Celebrity-backed cleaning brand Safely is entering its second brick-and-mortar partnership this time with retail giant Walmart.
The company — which was founded by entrepreneur Emma Grede and reality TV star Kris Jenner — will be bringing its hand soap, laundry detergent, dish soap and other cleaning products to 1,700 Walmart stores and Walmart.com. Safely positions its line as premium scented home care products that are also eco-friendly. Prices on items vary from $5.98 to $13.98.
Safely started as a direct-to-consumer brand last March, and Bed Bath & Beyond started carrying its products in August. Safely CEO Mike Forbes said that the goal is ultimately for more than 50% of Safely’s sales to come through wholesale. That’s slightly up from the 50/50 mix the brand was hoping to achieve last year, after the initial success Safely has seen in wholesale.
Forbes said the brand teaming up with Walmart allows the brand to have even greater reach — both in stores and online.
“As we think about providing our products to a broader group of folks and what we can reach just in our online site, Walmart is a great partner,” Forbes said. “They’ve been really awesome to work with, receptive to us and really helpful as we go down the path together.”
While Forbes said that he anticipated DTC would be an important sales channel going forward, he said consumers purchasing cleaning products often have a sense of immediacy. When consumers run out of laundry detergent or dish soap, their instinct is to head to stores to get what they need right away instead of buying it online and waiting for it in the mail.
“Time will tell, but what we see is a lot of cleaning products are still sold in stores,” he said. Safely’s website, he added, is where the brand will likely connect with its most loyal shoppers. “I think that’s we’re gonna be able to have a dialogue with them and talk about new products and experimentation.”

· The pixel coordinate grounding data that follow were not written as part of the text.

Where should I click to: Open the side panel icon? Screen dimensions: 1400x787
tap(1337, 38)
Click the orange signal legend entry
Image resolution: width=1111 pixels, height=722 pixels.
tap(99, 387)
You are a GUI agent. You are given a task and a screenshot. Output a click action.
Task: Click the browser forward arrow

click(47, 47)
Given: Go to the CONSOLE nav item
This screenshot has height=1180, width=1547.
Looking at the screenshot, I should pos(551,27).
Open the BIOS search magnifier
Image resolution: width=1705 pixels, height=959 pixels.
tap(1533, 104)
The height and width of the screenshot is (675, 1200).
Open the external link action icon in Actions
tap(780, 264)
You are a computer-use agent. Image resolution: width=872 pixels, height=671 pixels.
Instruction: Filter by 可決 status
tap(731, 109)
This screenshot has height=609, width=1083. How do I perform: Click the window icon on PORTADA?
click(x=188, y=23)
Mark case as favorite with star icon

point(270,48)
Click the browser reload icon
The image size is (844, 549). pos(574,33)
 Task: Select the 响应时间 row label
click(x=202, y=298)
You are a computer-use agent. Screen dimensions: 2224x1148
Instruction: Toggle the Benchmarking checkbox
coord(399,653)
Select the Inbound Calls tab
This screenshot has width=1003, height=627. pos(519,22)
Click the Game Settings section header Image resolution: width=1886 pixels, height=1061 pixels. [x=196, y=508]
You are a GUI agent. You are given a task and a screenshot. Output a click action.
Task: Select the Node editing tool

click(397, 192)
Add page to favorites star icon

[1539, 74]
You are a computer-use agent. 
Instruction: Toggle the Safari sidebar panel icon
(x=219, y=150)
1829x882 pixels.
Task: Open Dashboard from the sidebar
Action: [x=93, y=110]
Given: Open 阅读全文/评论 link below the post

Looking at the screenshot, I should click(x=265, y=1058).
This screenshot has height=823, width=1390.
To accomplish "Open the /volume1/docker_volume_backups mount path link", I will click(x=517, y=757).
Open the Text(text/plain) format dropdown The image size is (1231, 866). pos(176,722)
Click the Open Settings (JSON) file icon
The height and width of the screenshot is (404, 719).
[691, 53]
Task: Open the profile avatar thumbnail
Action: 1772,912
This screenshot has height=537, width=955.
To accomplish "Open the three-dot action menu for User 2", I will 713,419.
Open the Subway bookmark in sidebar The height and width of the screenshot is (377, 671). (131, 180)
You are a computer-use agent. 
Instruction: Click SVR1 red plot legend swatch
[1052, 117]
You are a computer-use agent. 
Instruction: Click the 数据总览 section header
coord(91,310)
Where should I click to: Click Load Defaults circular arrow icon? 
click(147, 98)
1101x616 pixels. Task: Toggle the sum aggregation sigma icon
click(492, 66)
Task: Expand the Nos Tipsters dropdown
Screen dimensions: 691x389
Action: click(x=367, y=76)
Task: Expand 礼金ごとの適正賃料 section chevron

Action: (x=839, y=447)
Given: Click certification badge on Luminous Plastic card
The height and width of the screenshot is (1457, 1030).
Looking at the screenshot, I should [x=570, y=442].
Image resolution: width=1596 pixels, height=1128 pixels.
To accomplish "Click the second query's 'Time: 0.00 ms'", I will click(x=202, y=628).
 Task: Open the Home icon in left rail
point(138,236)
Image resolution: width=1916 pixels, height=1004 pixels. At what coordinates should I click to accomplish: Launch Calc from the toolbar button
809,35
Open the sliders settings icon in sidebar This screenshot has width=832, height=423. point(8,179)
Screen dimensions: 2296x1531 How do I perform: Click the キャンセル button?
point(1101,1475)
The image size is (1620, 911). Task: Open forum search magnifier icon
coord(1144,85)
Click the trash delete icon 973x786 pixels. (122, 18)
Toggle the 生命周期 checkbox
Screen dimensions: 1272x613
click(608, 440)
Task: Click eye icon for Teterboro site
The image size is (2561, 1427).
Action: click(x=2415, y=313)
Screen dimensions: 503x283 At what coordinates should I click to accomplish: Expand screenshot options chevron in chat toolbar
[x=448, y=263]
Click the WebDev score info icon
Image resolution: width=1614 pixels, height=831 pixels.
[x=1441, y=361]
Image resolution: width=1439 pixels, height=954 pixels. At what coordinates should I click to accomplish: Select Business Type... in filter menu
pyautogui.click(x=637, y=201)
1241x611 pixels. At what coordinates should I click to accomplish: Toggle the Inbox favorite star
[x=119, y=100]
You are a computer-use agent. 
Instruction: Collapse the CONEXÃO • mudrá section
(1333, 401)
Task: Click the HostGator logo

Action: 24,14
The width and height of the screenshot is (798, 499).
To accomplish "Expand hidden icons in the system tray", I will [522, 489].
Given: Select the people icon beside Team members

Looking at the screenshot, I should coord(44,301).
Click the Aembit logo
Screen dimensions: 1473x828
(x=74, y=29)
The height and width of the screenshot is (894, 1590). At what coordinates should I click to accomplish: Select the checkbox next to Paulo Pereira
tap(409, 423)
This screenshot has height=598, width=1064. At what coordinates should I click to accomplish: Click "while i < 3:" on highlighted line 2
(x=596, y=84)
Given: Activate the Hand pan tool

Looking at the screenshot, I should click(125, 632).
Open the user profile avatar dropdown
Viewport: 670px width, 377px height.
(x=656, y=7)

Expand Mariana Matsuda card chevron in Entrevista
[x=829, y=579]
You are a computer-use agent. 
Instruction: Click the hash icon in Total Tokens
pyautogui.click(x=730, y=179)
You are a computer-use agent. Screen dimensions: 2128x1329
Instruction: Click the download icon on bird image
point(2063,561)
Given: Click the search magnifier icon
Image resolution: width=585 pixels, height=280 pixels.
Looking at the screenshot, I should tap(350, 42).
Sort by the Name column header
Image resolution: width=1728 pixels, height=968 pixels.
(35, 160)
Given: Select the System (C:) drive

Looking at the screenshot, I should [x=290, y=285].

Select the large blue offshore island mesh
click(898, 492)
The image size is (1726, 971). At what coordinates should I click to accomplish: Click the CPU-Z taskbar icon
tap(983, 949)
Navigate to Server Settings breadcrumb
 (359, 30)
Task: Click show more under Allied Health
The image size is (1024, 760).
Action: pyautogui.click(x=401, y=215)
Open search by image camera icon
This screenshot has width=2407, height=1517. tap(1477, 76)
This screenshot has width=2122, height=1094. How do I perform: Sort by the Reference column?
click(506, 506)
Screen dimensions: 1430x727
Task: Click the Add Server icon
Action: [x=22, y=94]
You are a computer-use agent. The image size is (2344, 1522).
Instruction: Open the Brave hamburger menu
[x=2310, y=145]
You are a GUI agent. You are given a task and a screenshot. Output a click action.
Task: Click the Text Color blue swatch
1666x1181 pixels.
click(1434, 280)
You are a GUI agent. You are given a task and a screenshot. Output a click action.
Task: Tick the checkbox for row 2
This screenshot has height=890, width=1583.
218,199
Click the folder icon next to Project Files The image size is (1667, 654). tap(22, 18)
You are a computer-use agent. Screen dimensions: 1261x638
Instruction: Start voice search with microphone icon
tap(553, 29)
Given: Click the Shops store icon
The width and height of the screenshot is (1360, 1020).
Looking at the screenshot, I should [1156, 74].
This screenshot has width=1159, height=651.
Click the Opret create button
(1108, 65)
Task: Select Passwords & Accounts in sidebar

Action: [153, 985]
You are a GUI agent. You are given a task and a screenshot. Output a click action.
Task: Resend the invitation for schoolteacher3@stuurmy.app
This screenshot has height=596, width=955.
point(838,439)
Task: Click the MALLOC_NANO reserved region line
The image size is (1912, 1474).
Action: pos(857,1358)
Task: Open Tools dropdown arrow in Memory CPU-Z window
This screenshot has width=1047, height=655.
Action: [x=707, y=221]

Jelina Saliu, president of Safely, also said physical stores allow Safely to showcase some of its notable qualities like its Rise and Spring custom scents. “Our product is very experiential. So when you think of Safely you really think of how it cleans, but also the way you feel when you’re cleaning with Safely because of our scent notes,” she said. “You can’t smell it online, but you could smell it on a display.”
Digitally native brands have increasingly been teaming up with brick-and-mortar retailers in recent years. Last year, sustainable cleaning brand Grove Collaborative along with wellness brands Care/of, Hilma and Beekeeper’s Naturals entered physical retail via Target. Walmart has also been growing its roster of DTC brands, which includes skincare brand Bubble and sexual wellness brands Lola and Modern Fertility.
Lauren Bitar, head of insights at RetailNext said that for “a lot of these brands, their initial advantage was was being digital. Now that place has gotten exceptionally crowded, advertising has gotten even more expensive.”
“Basically, if you can have an Instagram account, you can have a brand,” Bitar added. “Being able to team up with these established brands who already have an audience is really helpful for them.”
Both DTC and brick-and-mortar retailers can reap rewards from teaming up, Bitar said. For DTC brands, having their products on the aisles of Walmart or Target could help them reach new audiences that don’t typically shop online. Physical retailers could also benefit from DTC brands, which are often niche and popular among younger shoppers, because it lets them reach new customer segments.
Additionally, DTC brands can gain access to physical retailers’ prime locations. And because brick-and-mortar retailers already have heavy foot traffic, DTC brands don’t have to spend heavily on advertising, Bitar said.
She also said choosing the right retail partner is key for DTC brands to succeed in the physical space, adding that length of the contract, the competitors under the same roof, who owns the inventory and the target audience are aspects to consider before inking the deal.
“While it is attractive to partner with a retailer that might not be your exact target audience, there’s certainly a spectrum of how appropriate it is and if that that you know slightly different target audience could actually be converted to your brand,” Bitar said.
Apart from the company’s goal of growing its physical presence, Safely executives said they want the brand to be the top premium cleaning brand in the category. More broadly, they said they want to change consumers’ perception of cleaning as less of a chore and more so an enjoyable experience.
“I think if you really deliver a product experience that delights folks, everything else in the business takes care of itself,” Safely’s Forbes said.